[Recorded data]
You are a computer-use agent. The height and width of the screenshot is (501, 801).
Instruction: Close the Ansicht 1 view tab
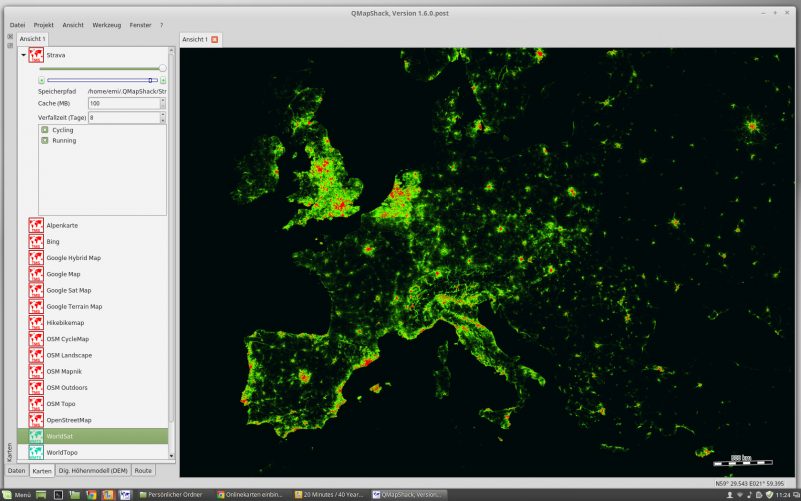point(215,39)
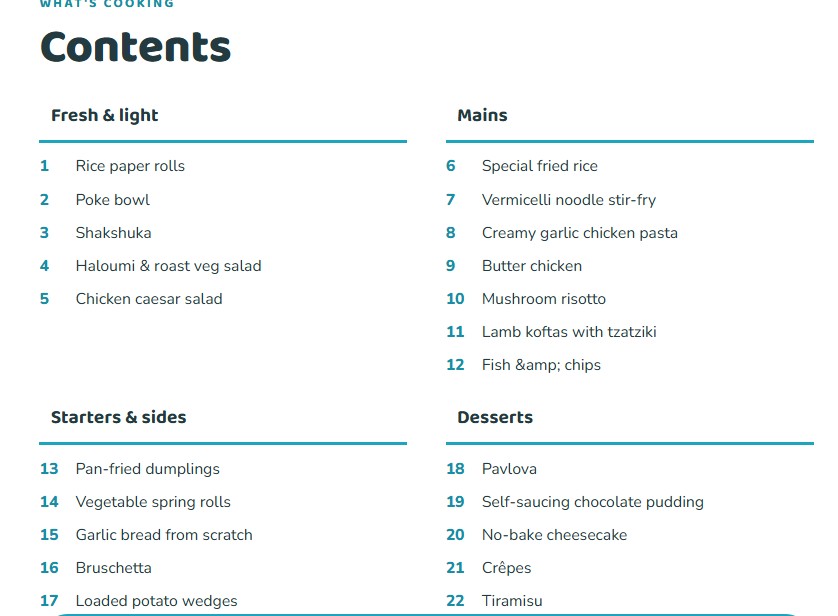Open the Poke bowl entry
The image size is (838, 616).
(x=113, y=200)
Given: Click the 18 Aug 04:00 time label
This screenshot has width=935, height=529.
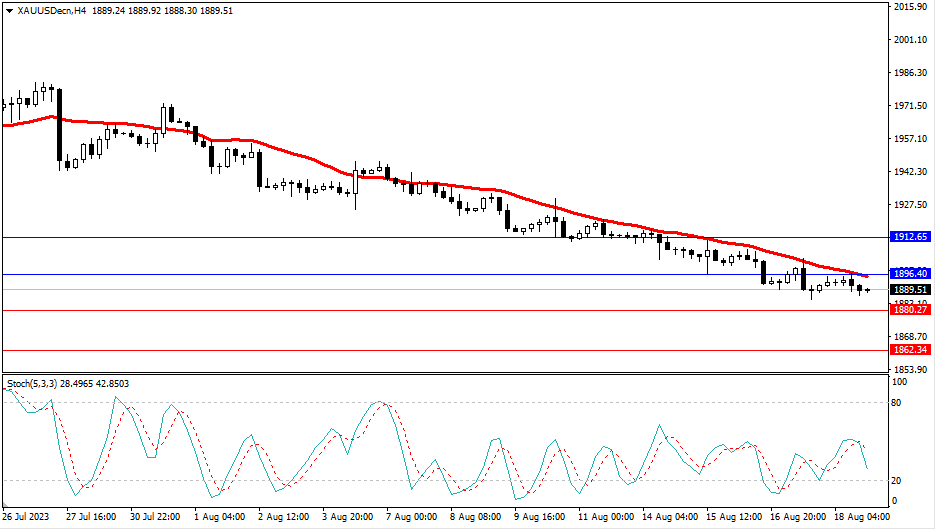Looking at the screenshot, I should 864,517.
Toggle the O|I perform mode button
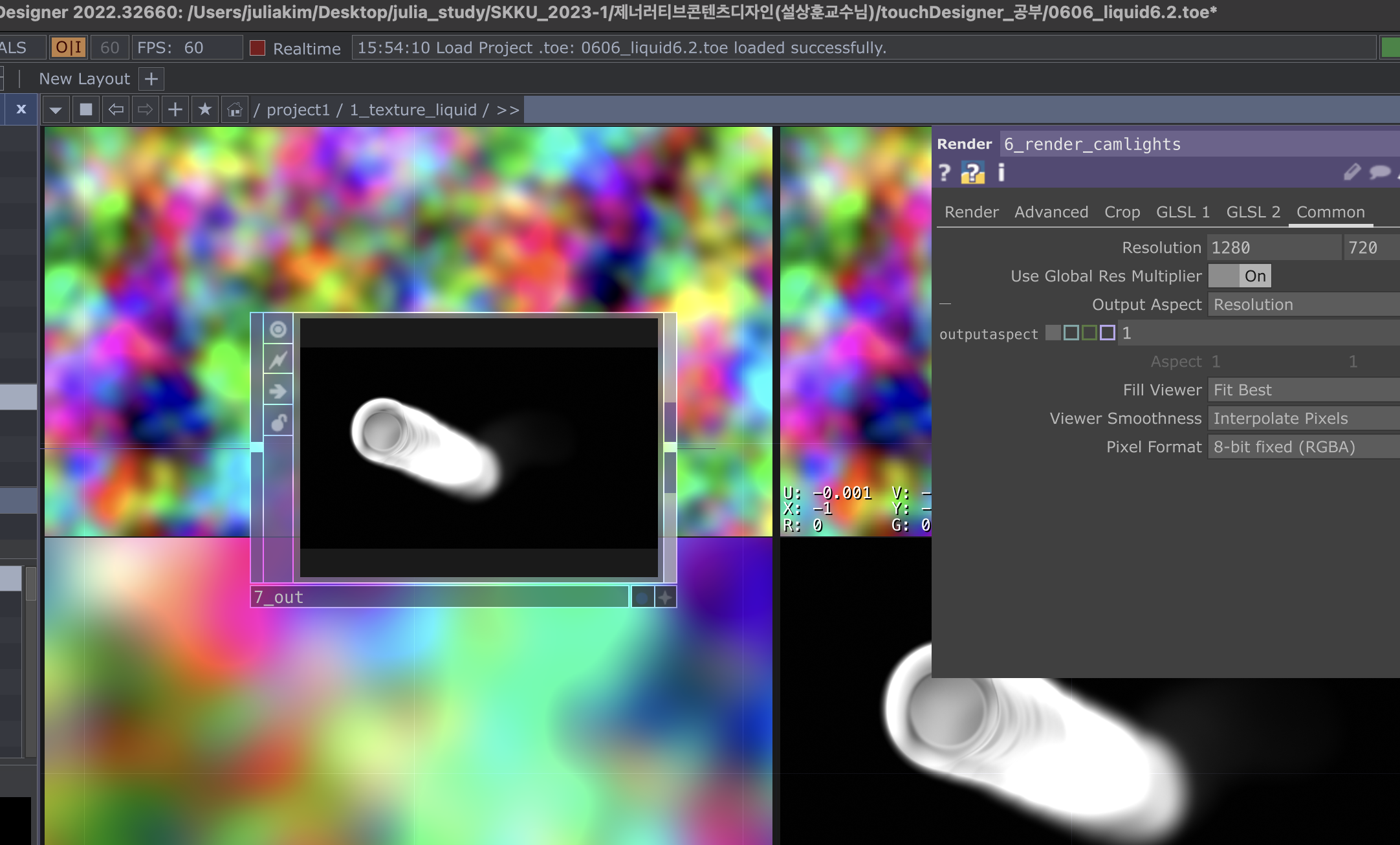The width and height of the screenshot is (1400, 845). pos(68,48)

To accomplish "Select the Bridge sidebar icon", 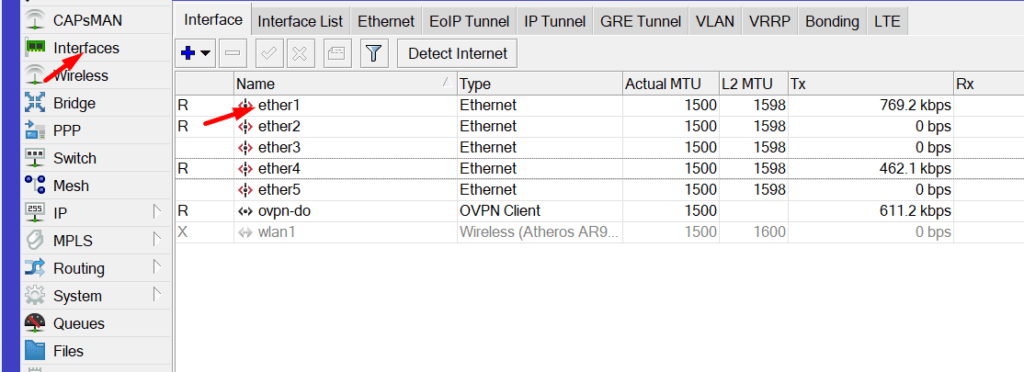I will 35,103.
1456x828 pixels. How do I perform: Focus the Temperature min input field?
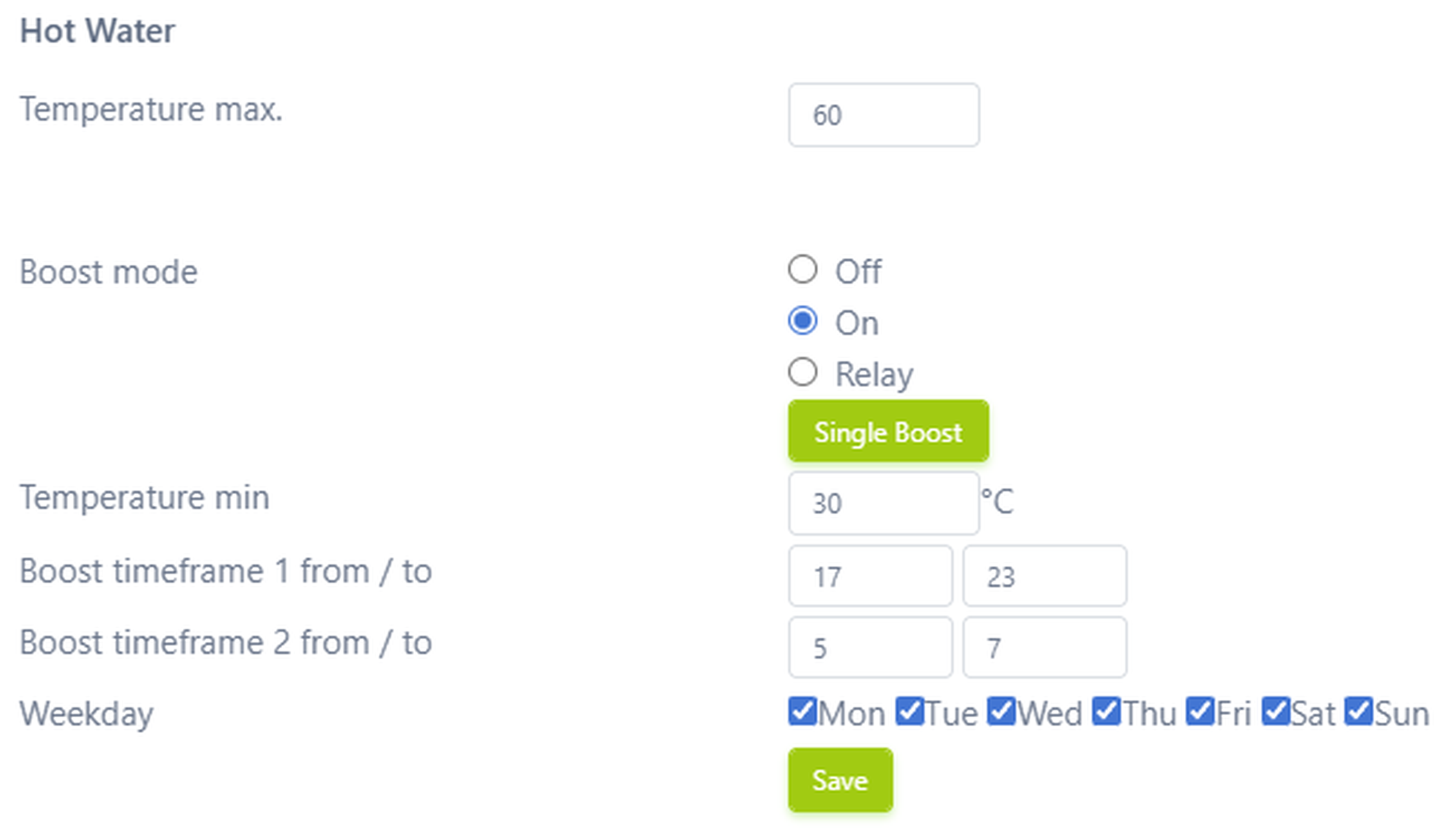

■ Goal ■
Reproduce the entries from their beginning through the line containing "(x=113, y=200)", including that line, and omit the pictures.

■ Written response ■
You are a computer-use agent. The height and width of the screenshot is (501, 801).
Instruction: Close the Ansicht 1 view tab
point(215,39)
Open the Poke bowl entry
The image size is (838, 616).
(x=113, y=200)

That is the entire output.